I know I'm probably overthinking this simple circuit, but if I'm going to make 60 of them I really want to get it right!
 

I have simulated it with CircuitLab, I just wanted a sanity check for things the simulator might miss (e.g. power dissipation).

In LTspice, to get the instantaneous power you can either place the mouse over the component to be inspected and hold ALT key together with LEFT mouse button pressed. To take the average power, hold the CTRL button and click on the name of the net in the measurement window. A new window will open displaying the average power.

However, if you want to add a probe so that at every simulation its waveform is added to the graph, you can use the "voltage-dependent-voltage-source" to create a signal ( with the purpose to be measured, not to supply anything ) having other signals as its argument along with any math opperations. At the following case I used this approach for example to convert the voltage read at certain point to the equivalent current seen at uC ADC result, but to your case, you could just put at its argument the VxI product of interest.

VDVS.png

I'm not familiar with CircuitLab, but perhaps you could do some stuff similar there.
 

Q1

The pass transistor is a 2STD1665 because it is high power, has a low Vce, is cheap and supplied in small quantities.

Thermal Dissipation

Design current is 500mA at 12v, so 6W.
+30% safety margin is 8W.

The 2STD1665 has a Junction-Ambient Thermal Resistance of 8.33 C\W and a max junction temp. of 150 deg.

At 8W that is a temp. rise of 66 degrees, giving a max. ambient. temp of 83 degrees, so no heatsink is required.
I haven't had time to go through the whole post in detail but the part quoted above has a serious flaw. 8.33°C/W is the Junction-Case thermal resistance, not Junction-Ambient.
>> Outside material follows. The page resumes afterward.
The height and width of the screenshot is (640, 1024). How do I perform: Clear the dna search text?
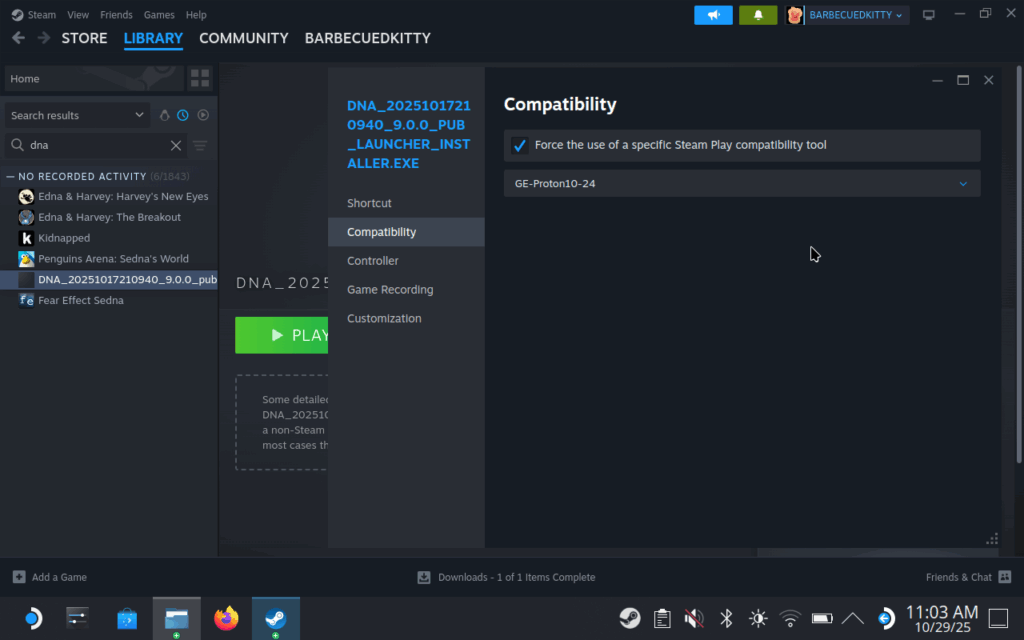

No power transistor I know of has such a low J-A thermal resistance, not even the big ones with <1°C/W J-C. The TO-251/252 package is closer to 100°C/W J-A without a heatsink.
 

Thanks Pjdd. Since posting I built that circuit, and quickly discovered that I made a mistake in the power dissipation calculations! That is the figure on data sheet the data sheet though (it uses both Rtha-a as the symbol and says explicitly "junction-ambient") so it must be incorrect.